* Problems to work on *
1 - Can you reproduce the passage on the PVC pipe voice attack, everything from "Fawaz says part" down to "the technology’s flaws."?
2 - Could you rename "Registrati" to "Iscriviti" in the entries running from the one containing "[Home page Libraccio.it] (805, 60)" down to the last entry, both included, keeping all else unchanged and returning only those entries?

* Text *
· · · ·

Later, after returning to the lab, the group hired Yash Wani, then an undergraduate and now a PhD student, to help modify PVC pipes at the UW Makerspace. Using various diameters of pipe purchased at a local hardware store, Ahmed, Yani and their team altered the length and diameter of the pipes until they could produce the same resonance as they voice they were attempting to imitate.

Eventually, the team developed an algorithm that can calculate the PVC pipe dimensions needed to transform the resonance of almost any voice to imitate another. In fact, the researchers successfully fooled the security systems with the PVC tube attack 60 percent of the time in a test set of 91 voices, while unaltered human impersonators were able to fool the systems only 6 percent of the time.

The spoof attack works for a couple of reasons. First, because the sound is analog, it bypasses the voice authentication system’s digital attack filters. Second, the tube does not transform one voice into an exact copy of another but instead spoofs the resonance of the target voice, which is enough to cause the machine-learning algorithm to misclassify the attacking voice.

Fawaz says part of the motivation behind the project is simply to alert the security community that voice identification is not as secure as many people think it is, though he says many researchers are already aware of the technology’s flaws.

· · · ·

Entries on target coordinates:

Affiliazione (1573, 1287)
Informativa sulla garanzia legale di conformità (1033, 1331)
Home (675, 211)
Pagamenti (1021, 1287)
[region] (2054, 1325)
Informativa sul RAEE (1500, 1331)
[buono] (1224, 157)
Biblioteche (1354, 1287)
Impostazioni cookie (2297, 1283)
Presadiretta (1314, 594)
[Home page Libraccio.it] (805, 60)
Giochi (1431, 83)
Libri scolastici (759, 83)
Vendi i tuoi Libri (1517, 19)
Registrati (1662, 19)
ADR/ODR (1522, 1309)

· · · ·

* Response list *
1 -
Fawaz says part of the motivation behind the project is simply to alert the security community that voice identification is not as secure as many people think it is, though he says many researchers are already aware of the technology’s flaws.

2 -
[Home page Libraccio.it] (805, 60)
Giochi (1431, 83)
Libri scolastici (759, 83)
Vendi i tuoi Libri (1517, 19)
Iscriviti (1662, 19)
ADR/ODR (1522, 1309)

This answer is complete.